Jun 9, 2021 @ 15:28

CA keeps Trillanes out of jail, says Duterte could scrap amnesty if he proved non-filing of application

Former Senator Antonio Trillanes IV will remain a free man after the Court of Appeals (CA) upheld a Makati City judge’s finding that he validly filed an application for amnesty to be spared from a coup d’etat case—although it ruled that it would not have been unconstitutional for President Rodrigo Duterte to revoke the amnesty of his critic if he got his facts right.

In a 67-page decision on CA-G.R. SP No. 159217, the CA Special 11th Division dismissed the government’s petition and sustained the October 22, 2018 and November 22, 2018 orders of Makati City Regional Trial Court (RTC) Branch 148 Judge Andres Bartolome Soriano in favor of Trillanes.

The CA held that state prosecutors failed to prove their allegation that Trillanes did not file his application for amnesty and admit his guilt in connection with the July 27, 2003 Oakwood mutiny. It stressed that “mere allegation is not evidence and is not equivalent to proof.”

Prosecutors claimed that because Trillanes’s application was missing from the records of the Department of National Defense or the Ad Hoc Amnesty Committee, it must mean that he did not file anything.

But, their own witness, GMA News Online news editor Mark Merueñas, confirmed the veracity of his picture of Trillanes holding his amnesty application and testified that he personally saw him taking his oath before ad hoc committee chairperson Colonel Josefa Berbigal.

“The Court holds that the fact of [Trillanes’s] actual filing of his application for amnesty is duly established in this case per the judicious factual findings of [Judge Soriano],” read the decision penned by Associate Justice Edwin Sorongon.

This was supported by Trillanes’s inclusion in the list of applicants executed by Col. Berbigal and by a committee resolution that acknowledged his application.

The CA further noted that the pre-printed statement and oath contained a general admission of guilt, which was sufficient evidence that Trillanes complied with the requirement.

Even though Trillanes could no longer present his copy of his application form, the CA faulted the government for failing to maintain its records and letting seven years pass by before go after him.

“Lamentable as it is, since this entire controversy is anchored on the purported inexistence of this application form, it would be certainly unfair, however, if private respondent or any other applicant-grantee for that matter would be allowed to suffer the consequences of the negligence or inefficiency of said public officer or office,” read the decision.

The CA also questioned the government’s logic that Trillanes’s amnesty was processed by a DND committee and was therefore a usurpation of the President’s power to grant amnesty.

It noted that the government cannot accuse Trillanes of failing to comply with the requirements of President Benigno Simeon Aquino III’s Proclamation number 75 and at the same time claim that the proclamation delegating the grant of amnesty was invalid to begin with.

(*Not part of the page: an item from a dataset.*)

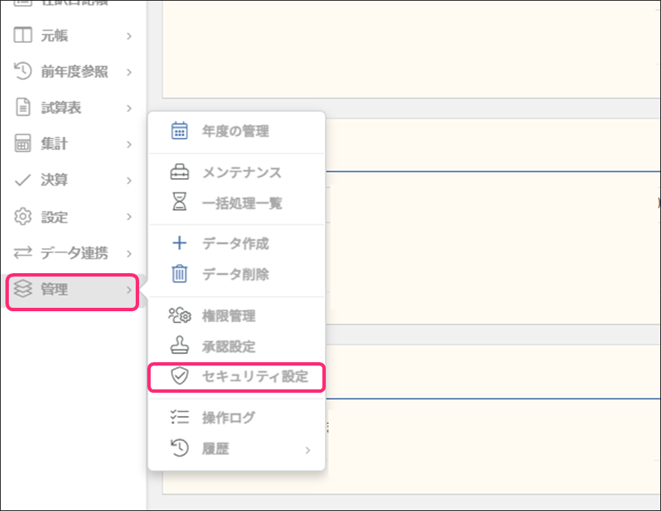Expand the 履歴 submenu arrow
Screen dimensions: 661x511
(x=307, y=449)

“This Court cannot comprehend the mental calisthenics entailed by the janus-faced position petitioner assumed in this case. Why would it invoke the provisions of a proclamation which it would later on claim to be invalid due to being unconstitutional?” read the decision.

These findings meant that the September 21, 2011 order of the RTC dismissing the coup d’etat case was not void due to Trillanes’s compliance with the requirements of conditional amnesty. The CA stressed that the judgment was already final and could no longer be disturbed by the Duterte administration’s renewed push to punish his critic.

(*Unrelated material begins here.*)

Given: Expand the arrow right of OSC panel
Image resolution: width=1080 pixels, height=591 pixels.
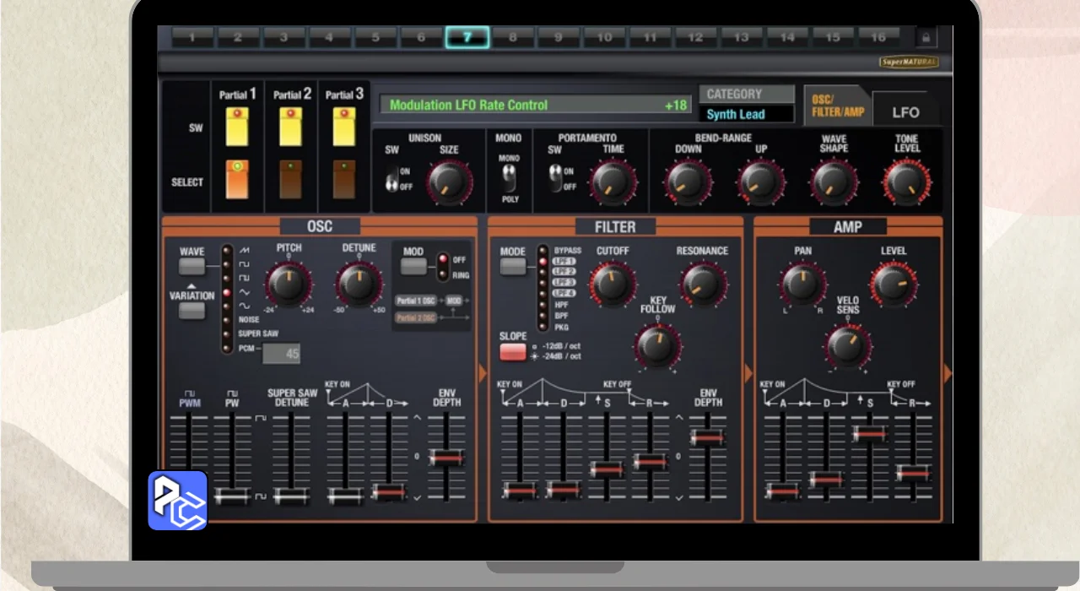Looking at the screenshot, I should click(x=483, y=373).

Still, the CA disagreed with Judge Soriano’s pronouncement that Duterte’s Proclamation Number 572 was unconstitutional.

It stressed that “nothing in the 1987 Constitution which prohibits the President to revoke the grant of a conditional amnesty, if he finds that the grantee failed to comply with the conditions thereof.”

It added that Duterte’s proclamation did not declare Aquino’s proclamation null and void and was thus not an unconstitutional exercise of judicial power.

The CA ruled that Duterte validly exercised his power of control over the executive branch of government, because his proclamation revoking Trillanes’s amnesty may be seen as an act of correcting his erroneous inclusion by the DND ad hoc committee as among those qualified for amnesty.

It also held that there was no violation of Trillanes’s right to due process because the proclamation directed law enforcers to “employ all lawful means” to apprehend him—precisely why authorities had to return to the Makati City courts to seek the revival of his terminated coup d’etat and rebellion charges.

The CA added that Trillanes’s right against double jeopardy was not violated because the previous dismissal of the cases was done with his express consent.

Likewise, the CA held that his right to equal protection of the laws was not violated. Contrary to his claim that he was singled out by Duterte, the CA said it just so happened that he was thought to have failed to file a valid application for amnesty.

But, again, the CA stressed: “Notwithstanding this Court’s finding that an alleged noncompliance with the conditions attached to Proclamation No. 75 is a valid ground to review the grant of conditional amnesty, such non-compliance must be proven before the amnesty may be validly revoked. In other words, there must be a factual basis for the nullification or revocation of a conditional amnesty.”